So here’s another common question I see from other engineers. Goes something like this…
"I ran a traceroute from the switch and I’m getting all sorts of goofy responses. Lines that show multiple hops and hops that definitely shouldn’t appear where they do. What’s going on?"
What they are referring to is the dreaded multiple response per hop output…
MLS# traceroute 192.168.5.1
Type escape sequence to abort.
Tracing the route to 192.168.5.1
1 22.214.171.124 464 msec
126.96.36.199 360 msec
188.8.131.52 80 msec
2 184.108.40.206 960 msec
220.127.116.11 1004 msec
18.104.22.168 1216 msec
3 22.214.171.124 1216 msec 1680 msec 1852 msec
So you might look at this and be entirely confused. Or you might look at it and know that you probably should have ran the trace from a workstation rather than a MLS but didn’t know why you should have (The boat I was in a few years ago). Let’s dig in and see why we get output like this.
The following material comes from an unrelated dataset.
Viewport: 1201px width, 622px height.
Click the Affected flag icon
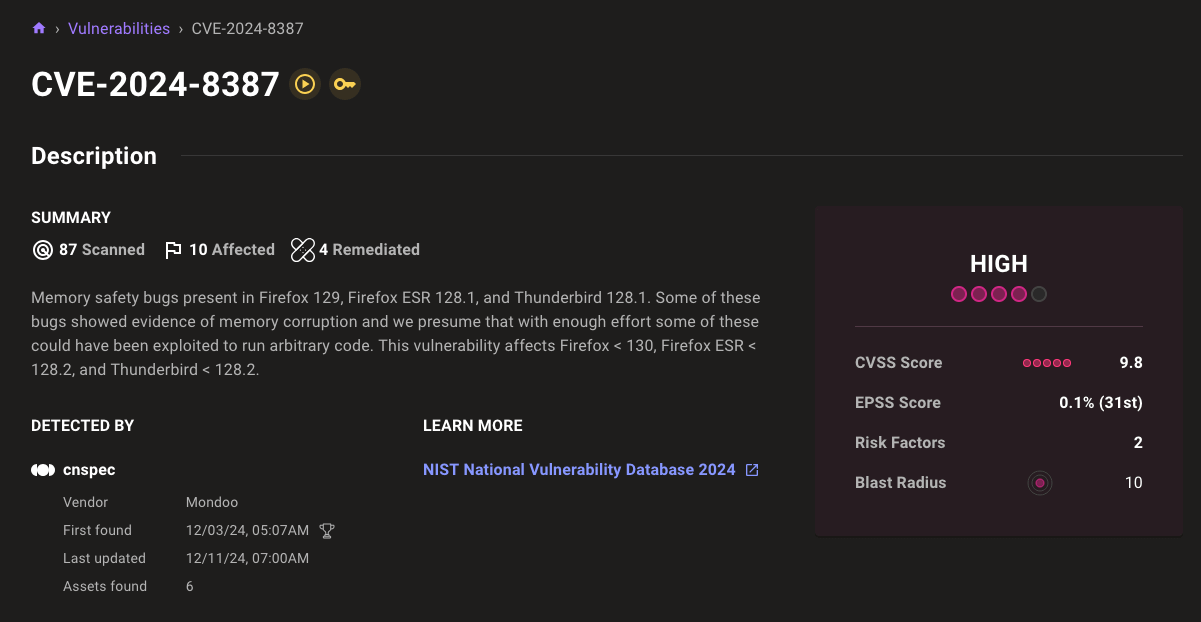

First off, you need to know traceroute works. If you don’t (you should) I’ll explain it in quickly. The machine generating the traceroute sends packets towards the destination incrementing the packets TTL with each new packet. Basically, it starts with a TTL of 1. The next hop router (the next layer 3 hop) get’s the packet, decrements the TTL by one and sends it on it’s way. If the resulting TTL is 0, it can’t send it on it’s way so it instead returns a ‘TTL Exceeded’ message back to the host that sent the packet. When the machine generating the traces get’s the response it sends another packet towards the destination with a TTL of 1 larger than the last packet. This way, the host generating the traceroute get’s a response back from each layer 3 hop on it’s way to the destination. Make sense?
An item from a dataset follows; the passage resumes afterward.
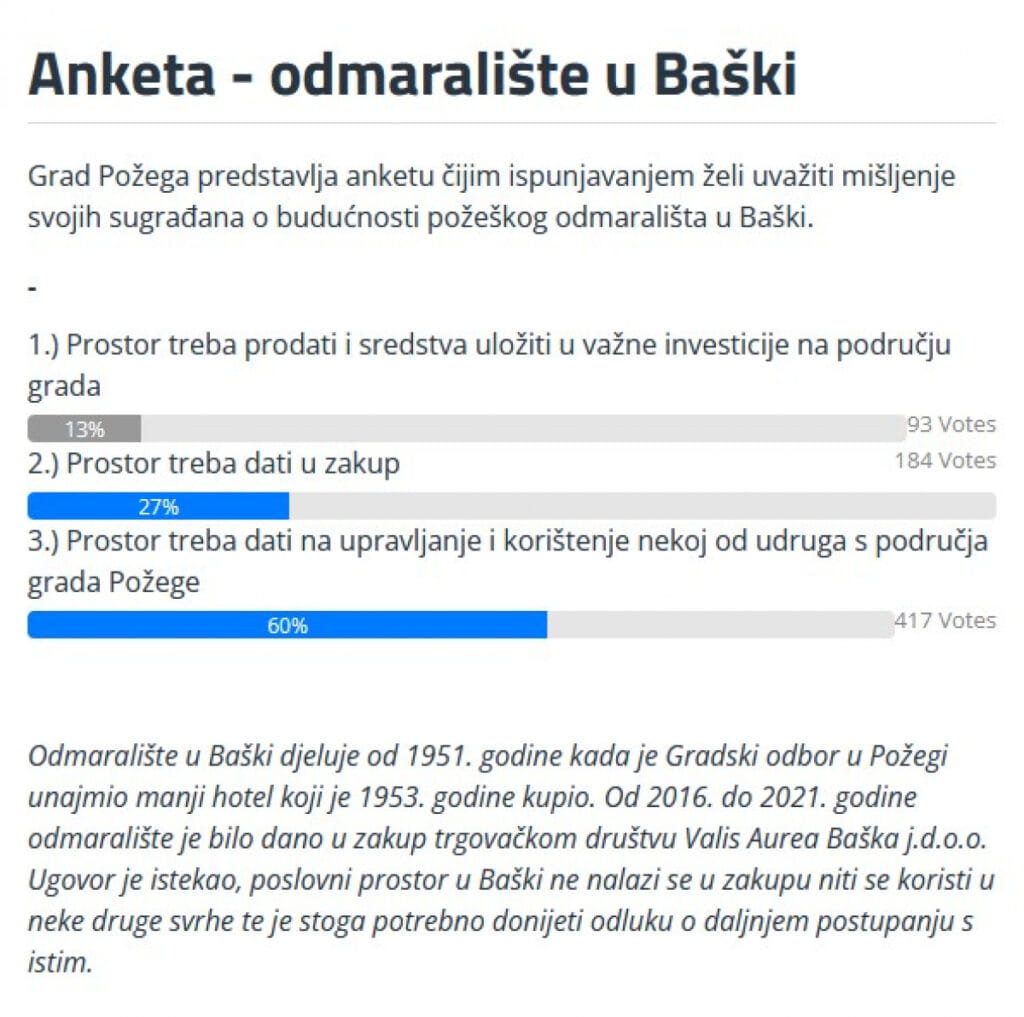Click the intro paragraph starting 'Grad Požega'
1024x1017 pixels.
[491, 197]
So now that we know that, what’s going on with the output we are getting? Basically, the host has two equal cost paths to the destination you are trying to reach. At this point, a smart network engineer would say "Ok, but doesn’t the MLS use the CEF default of per destination load balancing?". Ah ha! You’ve hit the nail on the head here! CEF defaults to per destination load balancing. This ensures that traffic from the same source, headed to the same destination always takes the same path (saving us from out of order packets). So that being said, this still doesn’t make sense. If each probe takes the same path, then why are we getting two different paths at the first two hops?
The answer is so simple it initially baffled me. I can’t help myself here, so let me give you one more clue before I give you the answer. If the same traceroute was ran from a standalone device plugged into this same MLS, we would get a traceroute with the same hop for each probe per TTL (in other words, a normal looking traceroute). Did that help?
Ok, ok. So the difference is that in this case, we are running the trace from the MLS itself. That being said, we aren’t technically using the CEF table to do destination lookups. Since the MLS originates the packets, it process switches them. When the traceroute probes are process switched, they default to the default process switching load balancing method which is per-packet. Since the host we are generating the packets from has two equal cost paths, per packet load balancing sends one probe one way, the second the second way, and the third the first way again. The same goes on for each subsequent hop. If we generated the trace from a PC plugged into this MLS we wouldn’t have two equal cost paths. The MLS does, but it’s just going to do per-destination load balancing on the trace probes that I send. So I wont see different results for each probe.
Does that make sense? The bottom line is that there is significant difference between a switch forwarding a packet, and a switch generating a packet.